Happiness and pleasure are two confusing notions. Pleasure is a form of satisfaction, but it is a satisfaction understood as more limited and more punctual. This fleeting and ephemeral nature of pleasure has often been pointed out by certain moralist philosophers, as if the quest for pleasure was necessarily a quest whose satisfaction was limited by the very nature of its object. Happiness, on the other hand, is a state characterized by its durability and stability, and denotes a complete well-being of the body and the mind, while the pleasure more often concerns the body.

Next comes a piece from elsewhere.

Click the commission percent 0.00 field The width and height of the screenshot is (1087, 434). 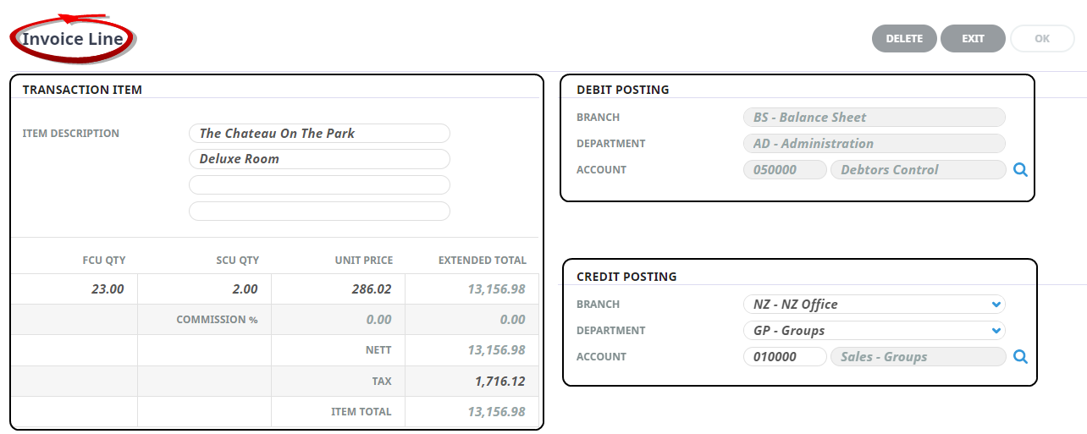pyautogui.click(x=339, y=320)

The Western philosophical tradition opposes the optimists, for whom happiness as a “state of total satisfaction” is possible (Spinoza, Montaigne, Diderot), even easy (Epicure) and the pessimists, for whom it is difficult (Rousseau, Pascal), even impossible (Schopenhauer, Freud). Others, like Kant, oppose the search for happiness and the realization of the moral law: one can not seek to be happy by following the moral law; nevertheless, one can not speak of a condemnation of the search for happiness. Nietzsche criticizes him as a flight from the tragedy of reality, preferring the experience of joy.

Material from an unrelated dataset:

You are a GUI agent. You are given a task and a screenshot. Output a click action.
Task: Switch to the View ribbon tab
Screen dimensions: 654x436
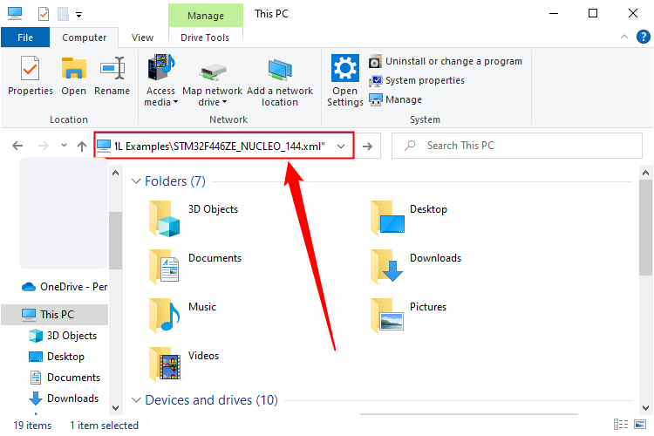point(142,37)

Epicurus(Epicurus, Nuremberg Chronicle)

According to Epicurus, happiness has two sides: a negative side which corresponds to the absence or diminution of suffering and a positive side which concerns the satisfaction of natural and necessary desires. Happiness is conditioned by pleasure (epicureanism) and consists in living a virtuous life. The absence of disorders of the body (aponia) and of the mind (ataraxia) arises from the satisfaction of the natural and necessary desires, the most important of which are safety, health, wisdom and friendship. The most famous text of Epicurus, which illustrates his conception of pleasure and happiness, is Letter to Mneceum:

“We must realize that among our desires, some are natural, others are vain, and that among the first there are some that are necessary and others that are only natural. Among the necessary, there are those who are for happiness, others for the tranquility of the body, others for life itself. (…) When, then, we say that pleasure is our ultimate goal, we do not mean the pleasures of the debauchees or those connected with material enjoyment, as people who are ignorant of our doctrine say, or who disagree with it, or interpret it in a bad way. The pleasure we have in view is characterized by the absence of bodily suffering and disturbances of the soul. It is not the continual drinking and orgy, the enjoyment of young boys and women, the fish and other dishes offered by a luxurious table, which engender a happy life, but the vigilant reason which painstakingly seeks the motives of what to choose and of what to avoid, and which rejects the vain opinions by which the greatest trouble seizes souls. Of all this, wisdom is the principle and the greatest of goods. That is why it is itself more precious than philosophy because it is the source of all the other virtues since it teaches us that one can not be happy without being wise, honest and just without being happy. The virtues, indeed, are one with the happy life and this one is inseparable from them.”